[Assignment] Within the data that follows, set down exactly the lines from the one containing "Screen dimensions: 1456x820" through the one containing "1316x902 pixels.", both ends included.

[Data provided]
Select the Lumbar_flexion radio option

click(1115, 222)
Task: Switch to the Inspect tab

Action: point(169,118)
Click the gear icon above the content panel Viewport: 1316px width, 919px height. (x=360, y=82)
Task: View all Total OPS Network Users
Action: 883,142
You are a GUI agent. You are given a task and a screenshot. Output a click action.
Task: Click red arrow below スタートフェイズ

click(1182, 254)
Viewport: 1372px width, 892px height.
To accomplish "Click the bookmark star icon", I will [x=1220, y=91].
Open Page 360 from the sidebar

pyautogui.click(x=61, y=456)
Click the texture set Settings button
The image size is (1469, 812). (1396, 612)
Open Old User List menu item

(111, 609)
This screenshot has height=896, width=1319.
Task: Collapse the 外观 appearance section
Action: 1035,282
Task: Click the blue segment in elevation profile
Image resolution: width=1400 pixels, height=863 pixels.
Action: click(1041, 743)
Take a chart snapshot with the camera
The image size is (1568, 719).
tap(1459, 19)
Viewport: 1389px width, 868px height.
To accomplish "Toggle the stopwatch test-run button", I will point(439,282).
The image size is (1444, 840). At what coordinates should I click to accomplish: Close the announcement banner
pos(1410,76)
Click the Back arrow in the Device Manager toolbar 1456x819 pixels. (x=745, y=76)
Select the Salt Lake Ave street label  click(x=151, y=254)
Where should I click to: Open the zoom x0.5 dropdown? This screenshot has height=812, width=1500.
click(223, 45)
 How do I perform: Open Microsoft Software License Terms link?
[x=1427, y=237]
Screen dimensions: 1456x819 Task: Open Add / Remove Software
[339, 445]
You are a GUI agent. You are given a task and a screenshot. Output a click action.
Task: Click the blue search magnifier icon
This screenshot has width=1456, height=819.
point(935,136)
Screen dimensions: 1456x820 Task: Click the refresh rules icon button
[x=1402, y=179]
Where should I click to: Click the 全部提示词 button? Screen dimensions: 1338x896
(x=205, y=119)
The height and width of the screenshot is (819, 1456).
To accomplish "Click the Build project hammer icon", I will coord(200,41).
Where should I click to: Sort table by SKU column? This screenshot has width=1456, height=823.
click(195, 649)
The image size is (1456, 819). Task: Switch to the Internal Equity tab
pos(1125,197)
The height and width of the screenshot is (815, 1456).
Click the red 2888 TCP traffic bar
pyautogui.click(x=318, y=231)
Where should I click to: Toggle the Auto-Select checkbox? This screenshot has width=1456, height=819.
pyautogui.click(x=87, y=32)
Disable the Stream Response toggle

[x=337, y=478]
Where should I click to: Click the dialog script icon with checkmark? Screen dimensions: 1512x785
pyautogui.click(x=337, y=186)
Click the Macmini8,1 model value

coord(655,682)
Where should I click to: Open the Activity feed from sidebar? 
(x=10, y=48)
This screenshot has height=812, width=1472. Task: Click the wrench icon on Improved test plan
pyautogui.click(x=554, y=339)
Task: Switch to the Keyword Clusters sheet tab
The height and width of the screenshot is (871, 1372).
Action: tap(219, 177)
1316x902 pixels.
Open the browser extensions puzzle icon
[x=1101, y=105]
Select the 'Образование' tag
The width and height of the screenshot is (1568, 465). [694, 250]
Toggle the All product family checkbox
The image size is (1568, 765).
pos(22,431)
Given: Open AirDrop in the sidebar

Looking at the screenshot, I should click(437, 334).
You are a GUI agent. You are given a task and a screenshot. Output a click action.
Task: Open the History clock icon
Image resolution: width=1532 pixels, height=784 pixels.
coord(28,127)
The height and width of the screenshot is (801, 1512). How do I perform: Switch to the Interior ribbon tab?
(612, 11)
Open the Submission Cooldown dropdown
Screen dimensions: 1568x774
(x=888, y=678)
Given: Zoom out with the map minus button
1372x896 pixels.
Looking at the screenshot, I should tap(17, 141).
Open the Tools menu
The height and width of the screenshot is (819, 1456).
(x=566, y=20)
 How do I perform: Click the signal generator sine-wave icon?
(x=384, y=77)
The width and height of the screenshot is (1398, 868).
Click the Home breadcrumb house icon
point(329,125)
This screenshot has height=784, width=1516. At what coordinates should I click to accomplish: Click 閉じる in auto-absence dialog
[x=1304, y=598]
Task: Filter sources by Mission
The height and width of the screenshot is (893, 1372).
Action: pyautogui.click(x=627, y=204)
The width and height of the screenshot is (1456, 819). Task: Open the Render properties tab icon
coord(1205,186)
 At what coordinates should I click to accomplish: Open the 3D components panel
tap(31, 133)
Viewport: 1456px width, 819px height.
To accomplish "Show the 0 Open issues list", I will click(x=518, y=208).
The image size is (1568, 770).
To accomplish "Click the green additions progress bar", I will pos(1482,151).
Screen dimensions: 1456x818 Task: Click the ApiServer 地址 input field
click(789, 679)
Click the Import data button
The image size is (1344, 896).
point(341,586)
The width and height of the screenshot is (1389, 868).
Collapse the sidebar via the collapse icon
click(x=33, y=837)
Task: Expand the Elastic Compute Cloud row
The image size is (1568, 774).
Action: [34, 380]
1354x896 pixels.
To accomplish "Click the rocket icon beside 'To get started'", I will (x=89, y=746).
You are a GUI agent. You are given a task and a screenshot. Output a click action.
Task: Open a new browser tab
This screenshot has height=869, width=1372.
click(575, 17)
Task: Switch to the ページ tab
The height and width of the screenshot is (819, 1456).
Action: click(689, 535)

[Exercise solution]
Screen dimensions: 1456x820 Task: Click the refresh rules icon button
[x=1402, y=179]
Where should I click to: Click the 全部提示词 button? Screen dimensions: 1338x896
(x=205, y=119)
The height and width of the screenshot is (819, 1456).
To accomplish "Click the Build project hammer icon", I will coord(200,41).
Where should I click to: Sort table by SKU column? This screenshot has width=1456, height=823.
click(195, 649)
The image size is (1456, 819). Task: Switch to the Internal Equity tab
pos(1125,197)
The height and width of the screenshot is (815, 1456).
Click the red 2888 TCP traffic bar
pyautogui.click(x=318, y=231)
Where should I click to: Toggle the Auto-Select checkbox? This screenshot has width=1456, height=819.
pyautogui.click(x=87, y=32)
Disable the Stream Response toggle

[x=337, y=478]
Where should I click to: Click the dialog script icon with checkmark? Screen dimensions: 1512x785
pyautogui.click(x=337, y=186)
Click the Macmini8,1 model value

coord(655,682)
Where should I click to: Open the Activity feed from sidebar? 
(x=10, y=48)
This screenshot has height=812, width=1472. Task: Click the wrench icon on Improved test plan
pyautogui.click(x=554, y=339)
Task: Switch to the Keyword Clusters sheet tab
The height and width of the screenshot is (871, 1372).
Action: tap(219, 177)
1316x902 pixels.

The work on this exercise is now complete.